O espírito secular, ocidental, considerou que oferecia a melhor vida possível a
qualquer um. E tratou de impor esse modo de vida em muitos lugares. Não à toa
isso incluía o capitalismo e o consumismo, sabemos. Milhões de pessoas viram
arrancadas à força de sua vida tudo o que dava sentido, sem que nada fosse
colocado no lugar. Não tenho religião, também quero um Estado laico, mas minha
avó usou véu na missa até morrer. Ela se consideraria agredida se alguém
tirasse à força isso dela.

::::

__LISTA DE EXERCÍCIOS__:
**a)** Devolva do trecho sobre o espírito secular ocidental a parte que começa em "O espírito secular, ocidental, considerou" e vai até "força isso dela.", com essas palavras incluídas.
**b)** Escreva a continuação do trecho sobre o espírito secular ocidental a partir do ponto em que ele termina.
A listagem não é usada em nenhuma tarefa.

__DADOS EXTRAÍDOS__:
::::

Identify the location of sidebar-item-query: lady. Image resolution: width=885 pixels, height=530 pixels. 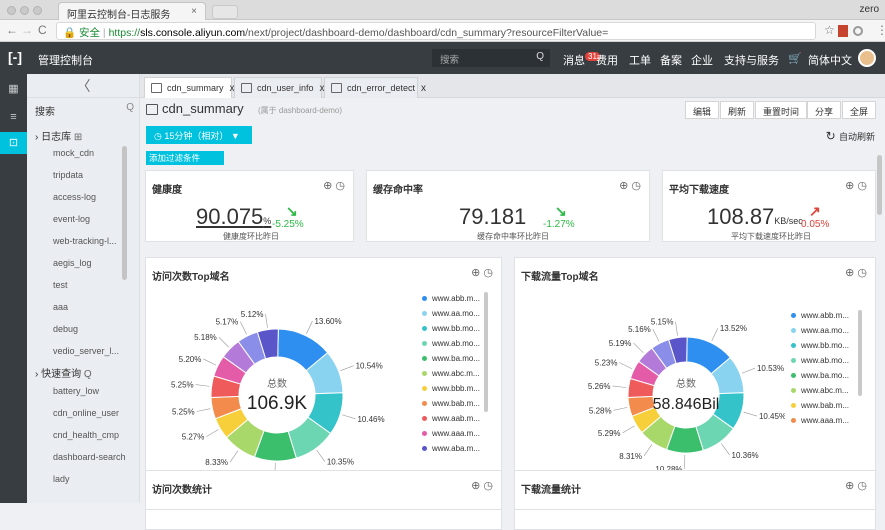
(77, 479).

::::

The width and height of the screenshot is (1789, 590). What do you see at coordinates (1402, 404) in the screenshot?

::::

__RESPOSTAS POR TAREFA__:
**a)**
O espírito secular, ocidental, considerou que oferecia a melhor vida possível a
qualquer um. E tratou de impor esse modo de vida em muitos lugares. Não à toa
isso incluía o capitalismo e o consumismo, sabemos. Milhões de pessoas viram
arrancadas à força de sua vida tudo o que dava sentido, sem que nada fosse
colocado no lugar. Não tenho religião, também quero um Estado laico, mas minha
avó usou véu na missa até morrer. Ela se consideraria agredida se alguém
tirasse à força isso dela.

**b)**
Nesse estado
de espírito meio pesado, pego outro livro, de Cees Nooteboom, um escritor
holandês que adoro. Antes mesmo prólogo, há uma citação de Walter Benjamin,
sobre um quadro de Paul Klee chamado Angelus Novus. O trecho final diz o
seguinte: “Ali onde vemos um encadeamento de acontecimentos, ele vê uma única
catástrofe, que se amontoa continuamente em escombros que lhe vêm parar aos
pés. O anjo não se importaria em se deixar ficar ali, ressuscitando os mortos e
recompondo os destroços a fim de obter um conjunto. Mas eis que o vento
provindo do paraíso apanha suas asas numa tormenta tão violenta que ele já não
as pode fechar. A tempestade o propulsiona irresistivelmente rumo ao porvir, a
que ele havia dado as costas, enquanto as ruínas diante deles se encastelam até
alcançar o céu. É a essa tempestade que demos o nome de “progresso”.” Walter Benjamin escreveu isso quando sentia
sua vida afundando numa Europa à beira do nazismo. Só agora, escrevendo aqui,
me dou conta de como o título do livro de Nooteboom cabe muito bem ao mundo
como é agora, como sempre foi talvez – O Paraíso Perdido.